Johnson & Johnson Pharmaceutical Research and Development LLC, Titusville, NJ 08560, USA.
Stat Med. 2012 Dec 30;31(30):4401-15. doi: 10.1002/sim.5620. Epub 2012 Sep 27.
Expanded availability of observational healthcare data (both administrative claims and electronic health records) has prompted the development of statistical methods for identifying adverse events associated with medical products, but the operating characteristics of these methods when applied to the real-world data are unknown.
We studied the performance of eight analytic methods for estimating of the strength of association-relative risk (RR) and associated standard error of 53 drug-adverse event outcome pairs, both positive and negative controls. The methods were applied to a network of ten observational healthcare databases, comprising over 130 million lives. Performance measures included sensitivity, specificity, and positive predictive value of methods at RR thresholds achieving statistical significance of p < 0.05 or p < 0.001 and with absolute threshold RR > 1.5, as well as threshold-free measures such as area under receiver operating characteristic curve (AUC).
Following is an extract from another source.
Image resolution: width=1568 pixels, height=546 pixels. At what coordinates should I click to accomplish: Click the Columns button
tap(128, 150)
Although no specific method demonstrated superior performance, the aggregate results provide a benchmark and baseline expectation for risk identification method performance. At traditional levels of statistical significance (RR > 1, p < 0.05), all methods have a false positive rate >18%, with positive predictive value <38%. The best predictive model, high-dimensional propensity score, achieved an AUC = 0.77. At 50% sensitivity, false positive rate ranged from 16% to 30%. At 10% false positive rate, sensitivity of the methods ranged from 9% to 33%.
Systematic processes for risk identification can provide useful information to supplement an overall safety assessment, but assessment of methods performance suggests a substantial chance of identifying false positive associations.
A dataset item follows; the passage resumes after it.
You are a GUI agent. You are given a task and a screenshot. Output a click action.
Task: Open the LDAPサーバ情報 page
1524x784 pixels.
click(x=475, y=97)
观测性医疗保健数据(包括行政索赔和电子健康记录)的可用性扩大,促使人们开发了用于识别与医疗产品相关的不良事件的统计方法,但这些方法应用于真实世界数据时的运行特征尚不清楚。
我们研究了八种分析方法在估计 53 种药物不良事件结局对的关联强度-相对风险(RR)及其相关标准误中的表现,这些方法包括阳性和阴性对照。这些方法应用于由十个观测性医疗保健数据库组成的网络,该网络包含超过 1.3 亿个生命。性能指标包括在 RR 阈值达到统计学意义(p < 0.05 或 p < 0.001)和绝对 RR > 1.5 时方法的敏感性、特异性和阳性预测值,以及无阈值的衡量标准,如接收者操作特征曲线下面积(AUC)。
虽然没有特定的方法表现出优越的性能,但综合结果为风险识别方法性能提供了基准和基线预期。在传统的统计学显著性水平(RR > 1,p < 0.05)下,所有方法的假阳性率均> 18%,阳性预测值< 38%。最佳预测模型——高维倾向评分,获得了 AUC = 0.77。在 50%敏感性时,假阳性率范围为 16%至 30%。在 10%的假阳性率时,方法的敏感性范围为 9%至 33%。
风险识别的系统过程可以提供有用的信息来补充全面的安全性评估,但对方法性能的评估表明,识别假阳性关联的可能性很大。